Abstract:
The long-term observation data of the geomagnetic field based on the geomagnetic stations (networks) are of great value for studying the spatio-temporal variation rules, characteristics, also and the field source information of the geomagnetic field. However, due to infrastructure and human activities (such as high-speed rail, highways, power grids,
etc) as well as sudden instrument failures, there are interferences and missing observation data in some time periods for some observation stations. Therefore, this paper utilizes the XGBoost machine learning method to reconstruct the observation data of some stations with severe interference and missing data based on the high-quality observation data of existing stations in their surrounding areas. The results of simulation experiments show that the reconstruction residuals of geomagnetic field components are lower than 0.1 nT whether in magnetically quiet days or in disturbed days.
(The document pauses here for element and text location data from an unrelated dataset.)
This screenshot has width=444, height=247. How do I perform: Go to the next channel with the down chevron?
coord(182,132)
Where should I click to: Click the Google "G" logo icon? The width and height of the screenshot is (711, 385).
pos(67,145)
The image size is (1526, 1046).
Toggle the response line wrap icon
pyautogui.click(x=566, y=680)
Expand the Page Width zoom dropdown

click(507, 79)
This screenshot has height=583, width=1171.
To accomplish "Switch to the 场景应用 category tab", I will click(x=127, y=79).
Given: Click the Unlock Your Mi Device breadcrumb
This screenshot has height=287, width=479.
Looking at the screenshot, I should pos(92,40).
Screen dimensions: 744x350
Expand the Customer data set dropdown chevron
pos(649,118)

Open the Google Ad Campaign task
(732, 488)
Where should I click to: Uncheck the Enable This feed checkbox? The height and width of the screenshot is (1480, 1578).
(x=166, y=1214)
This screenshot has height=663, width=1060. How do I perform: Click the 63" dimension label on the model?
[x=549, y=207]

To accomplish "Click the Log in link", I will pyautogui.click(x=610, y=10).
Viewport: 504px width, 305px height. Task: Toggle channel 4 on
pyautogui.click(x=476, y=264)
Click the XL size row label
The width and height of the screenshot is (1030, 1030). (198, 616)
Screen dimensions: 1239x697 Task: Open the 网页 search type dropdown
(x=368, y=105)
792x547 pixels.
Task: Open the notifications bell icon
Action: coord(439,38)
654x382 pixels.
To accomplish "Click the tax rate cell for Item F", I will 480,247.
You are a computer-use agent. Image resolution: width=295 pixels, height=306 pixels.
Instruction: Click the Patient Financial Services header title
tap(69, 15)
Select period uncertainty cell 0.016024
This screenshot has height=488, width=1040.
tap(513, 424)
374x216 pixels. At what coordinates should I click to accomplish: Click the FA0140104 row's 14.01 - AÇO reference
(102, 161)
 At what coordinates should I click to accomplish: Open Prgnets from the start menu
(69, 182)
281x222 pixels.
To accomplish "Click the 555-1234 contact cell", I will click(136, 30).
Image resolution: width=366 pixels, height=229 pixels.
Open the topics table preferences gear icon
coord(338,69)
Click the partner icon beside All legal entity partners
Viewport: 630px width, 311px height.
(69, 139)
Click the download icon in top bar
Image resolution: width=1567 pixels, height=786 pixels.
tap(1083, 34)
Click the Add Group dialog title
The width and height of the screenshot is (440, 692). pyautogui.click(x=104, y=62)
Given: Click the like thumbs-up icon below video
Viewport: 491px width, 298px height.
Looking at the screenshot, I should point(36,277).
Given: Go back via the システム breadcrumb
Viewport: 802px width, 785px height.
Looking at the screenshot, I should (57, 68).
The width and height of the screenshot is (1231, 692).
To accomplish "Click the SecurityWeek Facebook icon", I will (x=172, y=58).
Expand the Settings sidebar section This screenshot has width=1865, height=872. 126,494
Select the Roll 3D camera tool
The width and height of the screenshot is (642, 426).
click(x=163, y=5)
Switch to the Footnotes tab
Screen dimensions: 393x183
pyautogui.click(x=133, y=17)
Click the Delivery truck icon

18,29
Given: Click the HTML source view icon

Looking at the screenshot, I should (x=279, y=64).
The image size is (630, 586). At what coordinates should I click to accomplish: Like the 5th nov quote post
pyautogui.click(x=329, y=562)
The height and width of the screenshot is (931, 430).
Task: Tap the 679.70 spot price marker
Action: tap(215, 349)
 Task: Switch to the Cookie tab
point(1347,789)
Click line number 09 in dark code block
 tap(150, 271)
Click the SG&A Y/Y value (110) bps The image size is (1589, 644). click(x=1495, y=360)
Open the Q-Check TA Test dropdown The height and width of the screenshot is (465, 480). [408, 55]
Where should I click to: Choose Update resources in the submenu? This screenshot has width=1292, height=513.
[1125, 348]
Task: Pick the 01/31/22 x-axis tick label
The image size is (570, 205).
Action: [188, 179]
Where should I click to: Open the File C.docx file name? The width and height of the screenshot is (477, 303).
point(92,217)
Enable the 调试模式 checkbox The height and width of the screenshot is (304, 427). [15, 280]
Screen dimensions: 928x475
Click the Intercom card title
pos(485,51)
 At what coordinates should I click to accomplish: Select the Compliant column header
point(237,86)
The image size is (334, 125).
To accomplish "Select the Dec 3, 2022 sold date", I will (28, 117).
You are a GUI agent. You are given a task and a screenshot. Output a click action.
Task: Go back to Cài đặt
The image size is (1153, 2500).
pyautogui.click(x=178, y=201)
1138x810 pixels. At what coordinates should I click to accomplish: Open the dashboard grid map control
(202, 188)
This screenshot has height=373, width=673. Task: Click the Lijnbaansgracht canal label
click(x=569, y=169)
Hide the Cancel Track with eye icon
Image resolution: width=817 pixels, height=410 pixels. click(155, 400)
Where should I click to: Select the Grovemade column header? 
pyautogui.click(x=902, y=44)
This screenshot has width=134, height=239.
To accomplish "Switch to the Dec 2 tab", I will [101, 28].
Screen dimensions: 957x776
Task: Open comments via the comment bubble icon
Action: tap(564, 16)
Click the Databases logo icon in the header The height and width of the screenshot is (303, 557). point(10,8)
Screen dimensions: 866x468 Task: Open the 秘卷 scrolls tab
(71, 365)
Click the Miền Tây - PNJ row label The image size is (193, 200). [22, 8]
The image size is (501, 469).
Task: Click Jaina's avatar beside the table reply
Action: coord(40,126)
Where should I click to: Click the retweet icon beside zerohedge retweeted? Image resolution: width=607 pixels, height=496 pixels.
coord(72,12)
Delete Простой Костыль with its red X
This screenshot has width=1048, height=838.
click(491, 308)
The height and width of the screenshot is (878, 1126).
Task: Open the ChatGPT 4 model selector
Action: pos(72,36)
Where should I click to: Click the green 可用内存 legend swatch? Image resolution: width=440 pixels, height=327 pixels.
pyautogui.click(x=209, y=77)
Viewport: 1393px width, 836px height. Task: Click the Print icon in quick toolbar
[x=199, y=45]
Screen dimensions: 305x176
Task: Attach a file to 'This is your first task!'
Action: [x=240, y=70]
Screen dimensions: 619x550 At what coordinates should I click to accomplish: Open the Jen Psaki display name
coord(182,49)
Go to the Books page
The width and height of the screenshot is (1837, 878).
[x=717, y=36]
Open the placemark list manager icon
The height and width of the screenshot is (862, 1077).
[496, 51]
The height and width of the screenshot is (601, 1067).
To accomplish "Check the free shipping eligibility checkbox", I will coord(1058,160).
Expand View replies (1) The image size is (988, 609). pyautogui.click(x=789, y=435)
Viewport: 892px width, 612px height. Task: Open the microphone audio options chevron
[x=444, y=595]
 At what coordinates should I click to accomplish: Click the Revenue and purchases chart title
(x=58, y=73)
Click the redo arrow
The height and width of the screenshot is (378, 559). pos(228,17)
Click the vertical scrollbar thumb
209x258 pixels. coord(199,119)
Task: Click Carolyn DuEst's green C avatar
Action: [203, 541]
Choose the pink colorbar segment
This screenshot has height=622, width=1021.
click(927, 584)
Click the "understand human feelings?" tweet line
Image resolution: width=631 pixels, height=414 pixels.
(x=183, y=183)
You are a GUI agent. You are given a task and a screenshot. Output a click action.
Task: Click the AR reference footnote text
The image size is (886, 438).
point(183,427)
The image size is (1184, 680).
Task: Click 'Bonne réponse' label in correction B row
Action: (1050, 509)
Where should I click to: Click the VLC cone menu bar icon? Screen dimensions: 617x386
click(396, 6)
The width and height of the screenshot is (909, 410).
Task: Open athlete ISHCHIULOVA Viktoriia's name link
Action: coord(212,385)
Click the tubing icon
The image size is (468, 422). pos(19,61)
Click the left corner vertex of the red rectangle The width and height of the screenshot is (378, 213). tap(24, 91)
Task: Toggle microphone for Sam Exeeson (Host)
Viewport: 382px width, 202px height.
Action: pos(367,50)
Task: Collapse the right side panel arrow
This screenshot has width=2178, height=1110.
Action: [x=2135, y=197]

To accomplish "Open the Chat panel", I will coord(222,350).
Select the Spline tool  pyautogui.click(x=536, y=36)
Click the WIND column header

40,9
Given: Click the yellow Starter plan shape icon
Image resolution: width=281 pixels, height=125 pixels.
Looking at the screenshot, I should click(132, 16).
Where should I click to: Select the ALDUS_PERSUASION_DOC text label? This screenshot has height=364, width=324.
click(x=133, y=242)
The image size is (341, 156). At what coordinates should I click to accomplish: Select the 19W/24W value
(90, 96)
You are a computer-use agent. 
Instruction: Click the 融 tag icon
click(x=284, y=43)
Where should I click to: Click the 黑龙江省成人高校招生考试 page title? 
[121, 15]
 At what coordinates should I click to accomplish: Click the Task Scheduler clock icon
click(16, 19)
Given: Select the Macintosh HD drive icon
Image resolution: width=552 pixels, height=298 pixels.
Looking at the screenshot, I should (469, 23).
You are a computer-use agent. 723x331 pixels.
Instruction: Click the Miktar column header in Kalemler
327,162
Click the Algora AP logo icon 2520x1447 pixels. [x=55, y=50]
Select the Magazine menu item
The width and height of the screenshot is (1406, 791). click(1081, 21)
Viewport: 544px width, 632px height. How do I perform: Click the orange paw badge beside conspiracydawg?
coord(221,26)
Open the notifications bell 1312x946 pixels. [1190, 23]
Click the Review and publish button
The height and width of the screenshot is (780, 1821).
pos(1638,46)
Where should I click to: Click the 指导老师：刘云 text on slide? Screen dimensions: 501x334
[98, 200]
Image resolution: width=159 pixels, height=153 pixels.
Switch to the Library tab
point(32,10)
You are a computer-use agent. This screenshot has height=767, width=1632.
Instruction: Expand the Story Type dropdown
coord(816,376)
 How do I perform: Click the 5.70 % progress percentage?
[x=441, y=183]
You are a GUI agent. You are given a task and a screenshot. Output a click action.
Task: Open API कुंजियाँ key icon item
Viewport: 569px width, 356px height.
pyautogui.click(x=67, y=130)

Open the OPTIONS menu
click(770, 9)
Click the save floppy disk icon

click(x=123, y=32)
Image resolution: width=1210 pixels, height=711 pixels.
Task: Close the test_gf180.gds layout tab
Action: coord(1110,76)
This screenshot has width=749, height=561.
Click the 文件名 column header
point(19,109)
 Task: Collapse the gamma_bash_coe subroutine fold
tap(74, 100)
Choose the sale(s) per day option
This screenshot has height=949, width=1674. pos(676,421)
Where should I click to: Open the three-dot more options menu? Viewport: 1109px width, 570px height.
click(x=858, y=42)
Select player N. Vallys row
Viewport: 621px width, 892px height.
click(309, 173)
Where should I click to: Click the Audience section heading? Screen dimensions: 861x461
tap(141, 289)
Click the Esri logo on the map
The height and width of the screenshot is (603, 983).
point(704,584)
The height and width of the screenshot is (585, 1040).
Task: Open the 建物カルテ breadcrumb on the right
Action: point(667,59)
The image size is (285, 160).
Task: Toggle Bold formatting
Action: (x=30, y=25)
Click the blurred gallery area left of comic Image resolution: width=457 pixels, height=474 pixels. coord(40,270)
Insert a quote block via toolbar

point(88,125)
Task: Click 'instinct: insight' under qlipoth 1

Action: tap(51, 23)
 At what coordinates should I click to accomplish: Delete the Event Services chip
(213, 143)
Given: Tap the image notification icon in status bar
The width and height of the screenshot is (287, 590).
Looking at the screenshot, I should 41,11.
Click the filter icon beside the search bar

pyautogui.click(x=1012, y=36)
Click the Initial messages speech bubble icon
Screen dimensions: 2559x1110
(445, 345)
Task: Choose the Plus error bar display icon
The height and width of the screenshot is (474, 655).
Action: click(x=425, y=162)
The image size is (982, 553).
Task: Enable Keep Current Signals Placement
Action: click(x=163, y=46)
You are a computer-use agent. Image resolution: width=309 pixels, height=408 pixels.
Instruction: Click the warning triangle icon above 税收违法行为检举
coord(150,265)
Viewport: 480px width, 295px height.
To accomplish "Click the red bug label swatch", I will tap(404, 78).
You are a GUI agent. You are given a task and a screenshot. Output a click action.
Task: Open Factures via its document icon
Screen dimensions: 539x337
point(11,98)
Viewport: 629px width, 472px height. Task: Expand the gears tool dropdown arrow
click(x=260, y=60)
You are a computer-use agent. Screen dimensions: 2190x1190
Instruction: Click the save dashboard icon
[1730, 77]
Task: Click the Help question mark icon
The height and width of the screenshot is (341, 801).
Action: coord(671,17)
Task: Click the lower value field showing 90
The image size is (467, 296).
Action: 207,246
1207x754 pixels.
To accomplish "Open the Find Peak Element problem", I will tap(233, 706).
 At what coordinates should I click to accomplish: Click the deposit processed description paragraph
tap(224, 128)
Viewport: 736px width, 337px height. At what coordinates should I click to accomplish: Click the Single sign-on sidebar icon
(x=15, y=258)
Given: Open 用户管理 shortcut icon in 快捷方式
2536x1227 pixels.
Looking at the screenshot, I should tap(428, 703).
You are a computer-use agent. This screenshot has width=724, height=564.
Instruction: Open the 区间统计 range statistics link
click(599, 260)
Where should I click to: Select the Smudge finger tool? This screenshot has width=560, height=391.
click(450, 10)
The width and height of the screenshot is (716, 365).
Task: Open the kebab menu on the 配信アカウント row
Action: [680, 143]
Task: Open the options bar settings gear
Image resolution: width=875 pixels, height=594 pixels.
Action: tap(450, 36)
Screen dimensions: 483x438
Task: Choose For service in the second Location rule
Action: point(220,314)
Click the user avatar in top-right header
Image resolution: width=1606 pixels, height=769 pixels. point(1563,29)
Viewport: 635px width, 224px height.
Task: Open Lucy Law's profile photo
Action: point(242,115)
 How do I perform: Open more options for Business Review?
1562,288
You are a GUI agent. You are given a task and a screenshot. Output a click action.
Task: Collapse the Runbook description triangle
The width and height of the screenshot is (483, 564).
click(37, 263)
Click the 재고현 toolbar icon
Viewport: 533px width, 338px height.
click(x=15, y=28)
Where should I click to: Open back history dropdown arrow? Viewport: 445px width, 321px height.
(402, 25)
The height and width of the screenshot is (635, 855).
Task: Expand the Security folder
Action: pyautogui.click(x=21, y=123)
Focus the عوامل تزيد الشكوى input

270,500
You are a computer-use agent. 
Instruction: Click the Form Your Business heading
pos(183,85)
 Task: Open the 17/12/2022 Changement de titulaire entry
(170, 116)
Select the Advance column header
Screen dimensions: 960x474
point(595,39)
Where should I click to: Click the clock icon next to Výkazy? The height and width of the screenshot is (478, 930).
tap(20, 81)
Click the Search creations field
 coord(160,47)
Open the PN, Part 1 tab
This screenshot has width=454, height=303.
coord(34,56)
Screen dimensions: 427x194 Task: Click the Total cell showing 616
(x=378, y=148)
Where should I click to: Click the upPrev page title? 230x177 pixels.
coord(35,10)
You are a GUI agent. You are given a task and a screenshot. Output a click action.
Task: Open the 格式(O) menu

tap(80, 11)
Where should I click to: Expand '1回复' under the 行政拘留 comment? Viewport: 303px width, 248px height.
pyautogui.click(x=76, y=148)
Further comparative analysis of the experimental statistics and residual curve illustrates that the reconstruction accuracy mainly depends on the geomagnetic activity and the time-variable complexity of the signals to be reconstructed, and in addition the reconstruction accuracy by XGBoost method is higher than that by the BP neural network. This research suggests that, the reconstruction method by XGBoost machine learning has an advantage in dealing with nonlinear complex signals, and thus can be effectively applied to reconstruct the observation data of some stations with severe interference and missing data.